NOUVELLES
21/05/2016 06:44 EDT | Actualisé 22/05/2017 01:12 EDT

Un jardinier français, ex-amant d'une Britannique disparue en 2012, jugé pour assassinat

Elle avait brusquement disparu à l'été 2012 et n'a jamais été retrouvée: quatre ans plus tard, un jardinier, ancien amant d'une Britannique qu'il est accusé d'avoir assassinée, est jugé à partir de lundi dans le sud de la France.

C'est en début de soirée, le 17 août 2012, que Patricia Wilson, 58 ans, a été vue pour la dernière fois à son domicile, à l'écart du village de Vabre-Tizac, dans l'Aveyron.

Alertés par des voisins cinq jours plus tard, les gendarmes découvrent à l'intérieur et à l'extérieur de l'ancienne ferme de nombreuses traces de sang. L'électricité a été coupée, mais les lieux ne montrent pas de signe d'effraction ni de fouille.

Malgré d'importantes recherches, aucune trace de la quinquagénaire britannique ne sera retrouvée.

Ancienne cadre dans la publicité, Patricia Wilson s'était installée en 2008 dans cette région rurale. Séparée en 2011 de son compagnon rentré en Angleterre, elle avait entretenu au printemps 2012 une relation rapidement rompue avec Jean-Louis Cayrou.

A sa disparition, les enquêteurs portent rapidement leurs soupçons sur ce jardinier alors âgé de 50 ans, qui vit dans un village voisin.

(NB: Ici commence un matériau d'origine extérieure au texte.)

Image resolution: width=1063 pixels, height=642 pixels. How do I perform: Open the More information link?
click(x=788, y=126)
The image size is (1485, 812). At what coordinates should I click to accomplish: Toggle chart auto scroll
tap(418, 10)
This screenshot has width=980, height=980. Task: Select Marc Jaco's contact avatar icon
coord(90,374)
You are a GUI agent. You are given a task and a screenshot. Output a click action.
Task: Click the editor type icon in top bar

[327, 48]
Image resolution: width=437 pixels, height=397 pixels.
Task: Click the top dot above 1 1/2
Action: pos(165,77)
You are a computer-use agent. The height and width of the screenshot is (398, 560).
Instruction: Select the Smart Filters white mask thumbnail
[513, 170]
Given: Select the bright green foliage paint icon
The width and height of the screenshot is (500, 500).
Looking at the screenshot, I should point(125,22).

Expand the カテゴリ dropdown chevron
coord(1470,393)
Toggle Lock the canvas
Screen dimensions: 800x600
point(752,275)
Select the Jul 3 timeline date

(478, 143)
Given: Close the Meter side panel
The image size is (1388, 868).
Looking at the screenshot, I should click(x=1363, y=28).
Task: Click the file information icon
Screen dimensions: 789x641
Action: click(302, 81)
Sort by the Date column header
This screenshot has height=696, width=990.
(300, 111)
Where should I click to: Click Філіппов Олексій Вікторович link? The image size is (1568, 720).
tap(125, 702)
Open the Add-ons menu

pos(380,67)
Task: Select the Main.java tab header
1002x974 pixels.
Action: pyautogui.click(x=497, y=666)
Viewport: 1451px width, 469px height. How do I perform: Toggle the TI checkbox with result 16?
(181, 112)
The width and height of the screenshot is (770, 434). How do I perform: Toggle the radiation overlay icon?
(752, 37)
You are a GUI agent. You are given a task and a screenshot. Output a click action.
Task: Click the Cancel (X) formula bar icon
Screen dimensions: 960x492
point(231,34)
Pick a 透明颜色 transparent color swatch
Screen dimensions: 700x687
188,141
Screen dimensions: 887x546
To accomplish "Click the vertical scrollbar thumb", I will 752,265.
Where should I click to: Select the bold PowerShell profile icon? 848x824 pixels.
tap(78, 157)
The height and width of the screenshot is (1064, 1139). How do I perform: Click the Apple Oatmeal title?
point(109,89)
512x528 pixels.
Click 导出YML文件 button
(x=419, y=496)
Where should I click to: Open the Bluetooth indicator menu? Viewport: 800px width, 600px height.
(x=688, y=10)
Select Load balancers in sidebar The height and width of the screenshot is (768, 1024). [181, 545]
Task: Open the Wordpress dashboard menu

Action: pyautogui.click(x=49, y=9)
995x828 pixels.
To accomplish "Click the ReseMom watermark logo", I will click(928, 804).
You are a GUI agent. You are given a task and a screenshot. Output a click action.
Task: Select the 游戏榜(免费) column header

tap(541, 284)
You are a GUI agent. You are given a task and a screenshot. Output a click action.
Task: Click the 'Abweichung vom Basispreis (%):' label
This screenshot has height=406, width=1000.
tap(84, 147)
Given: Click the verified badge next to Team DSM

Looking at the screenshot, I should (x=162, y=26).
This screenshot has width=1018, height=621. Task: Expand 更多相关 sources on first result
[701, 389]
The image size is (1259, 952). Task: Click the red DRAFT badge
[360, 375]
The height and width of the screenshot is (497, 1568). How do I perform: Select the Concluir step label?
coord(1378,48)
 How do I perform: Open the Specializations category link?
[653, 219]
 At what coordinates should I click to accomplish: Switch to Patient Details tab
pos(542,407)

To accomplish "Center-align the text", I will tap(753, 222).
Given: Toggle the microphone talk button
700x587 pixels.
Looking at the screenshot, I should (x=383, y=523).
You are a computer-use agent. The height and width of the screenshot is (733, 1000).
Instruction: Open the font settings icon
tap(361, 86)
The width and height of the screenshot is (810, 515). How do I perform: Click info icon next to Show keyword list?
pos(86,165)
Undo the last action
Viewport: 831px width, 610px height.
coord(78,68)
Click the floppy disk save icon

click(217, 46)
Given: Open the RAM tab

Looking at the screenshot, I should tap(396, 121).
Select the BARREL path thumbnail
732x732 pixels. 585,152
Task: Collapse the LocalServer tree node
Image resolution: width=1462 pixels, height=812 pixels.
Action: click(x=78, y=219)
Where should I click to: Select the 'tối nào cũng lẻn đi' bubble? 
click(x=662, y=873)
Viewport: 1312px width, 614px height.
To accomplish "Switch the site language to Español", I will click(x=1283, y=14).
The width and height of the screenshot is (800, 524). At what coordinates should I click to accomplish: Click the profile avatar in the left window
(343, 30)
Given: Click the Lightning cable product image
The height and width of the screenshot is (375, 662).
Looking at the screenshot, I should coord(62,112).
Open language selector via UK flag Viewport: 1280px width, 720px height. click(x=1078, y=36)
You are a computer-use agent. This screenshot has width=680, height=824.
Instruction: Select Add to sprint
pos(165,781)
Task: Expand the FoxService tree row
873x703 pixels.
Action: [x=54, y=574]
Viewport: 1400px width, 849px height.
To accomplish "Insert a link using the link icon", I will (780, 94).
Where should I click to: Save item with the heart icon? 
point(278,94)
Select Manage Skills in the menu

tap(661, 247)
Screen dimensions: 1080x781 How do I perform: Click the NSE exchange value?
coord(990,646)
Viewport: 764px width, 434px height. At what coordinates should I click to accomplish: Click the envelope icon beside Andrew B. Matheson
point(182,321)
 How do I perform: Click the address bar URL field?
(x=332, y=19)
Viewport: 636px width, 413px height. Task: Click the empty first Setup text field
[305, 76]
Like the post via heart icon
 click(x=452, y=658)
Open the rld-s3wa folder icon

M. Cayrou clame farouchement son innocence depuis le début de l'affaire mais plusieurs éléments matériels retrouvés dans sa voiture l'incriminent, selon l'accusation: des traces d'ADN de la disparue sur un tendeur et sur une lampe frontale tachés de sang, un de ses sous-vêtements dans un vide-poche.

Des relevés téléphoniques montrent aussi de nombreux appels entre M. Cayrou et Mme Wilson après leur rupture, le dernier le soir de la disparition.

Des allers-retours du suspect dans le département voisin du Tarn, au cours des jours qui ont suivi la disparition, ont aussi retenu l'attention des enquêteurs, tout comme ses explications "évolutives" lors de ses auditions.

M. Cayrou avait nié dans un premier temps s'être rendu chez Patricia Wilson le 17 août, avant de finalement reconnaître y être passé le soir-même et avoir, par inadvertance, touché différents objets, tout en réfutant toute implication dans le crime présumé.

Il encourt la réclusion criminelle à perpétuité. Le procès est prévu pour durer jusqu'à vendredi.